- [Exercise prompt]:
Below are some records. Output the lines from the first one through the line that holds "Image resolution: width=925", exactly as written, with no pictures.
*** Opening of Input for this task ***
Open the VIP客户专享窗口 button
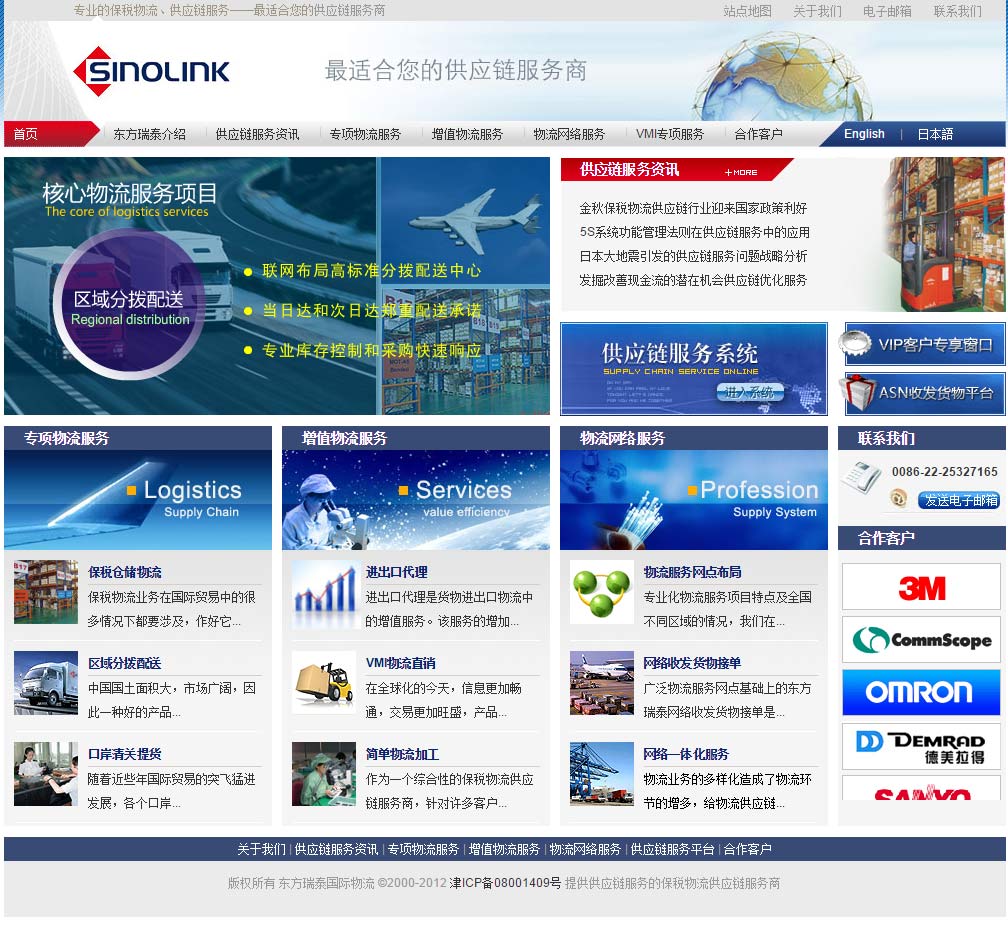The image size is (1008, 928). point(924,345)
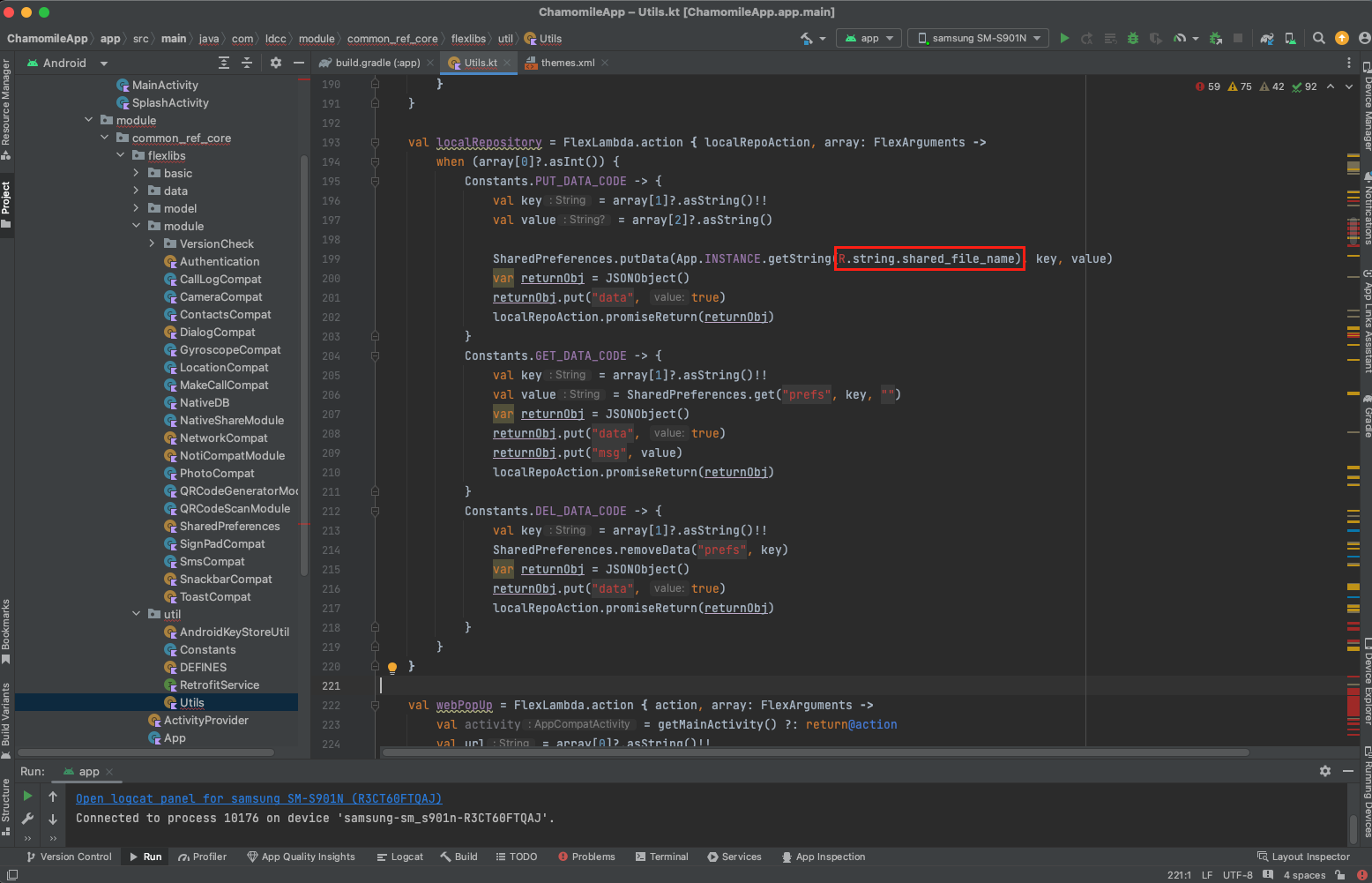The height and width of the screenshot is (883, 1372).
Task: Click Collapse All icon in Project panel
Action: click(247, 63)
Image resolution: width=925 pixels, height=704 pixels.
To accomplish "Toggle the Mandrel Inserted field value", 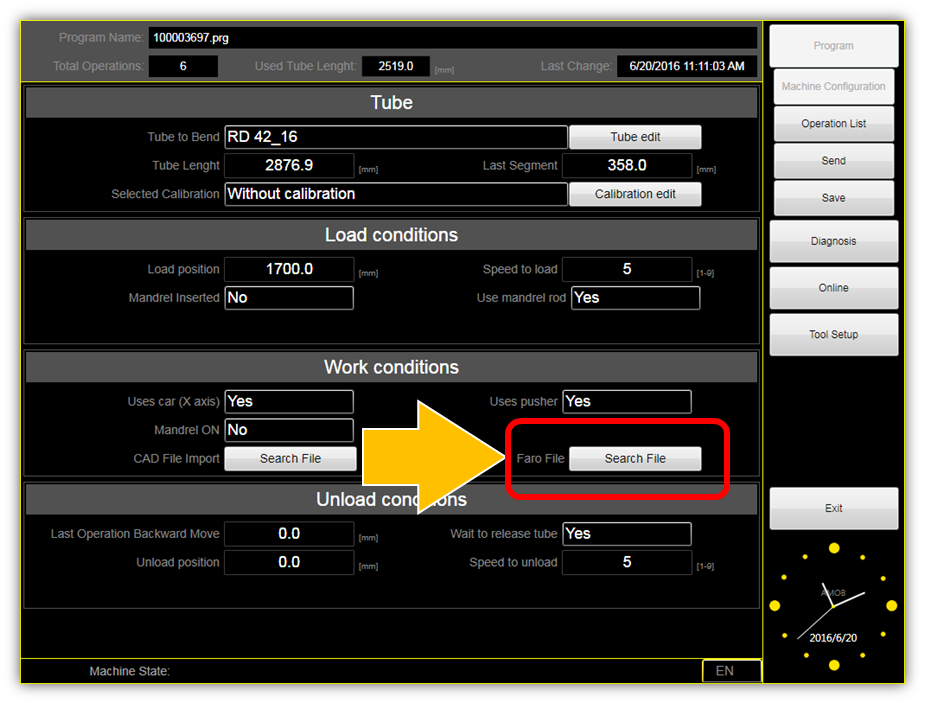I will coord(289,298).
*** Close of Input for this task ***
- [Response area]:
Open the VIP客户专享窗口 button
The image size is (1008, 928). point(924,345)
The height and width of the screenshot is (883, 1372).
Task: Click Collapse All icon in Project panel
Action: click(247, 63)
Image resolution: width=925 pixels, height=704 pixels.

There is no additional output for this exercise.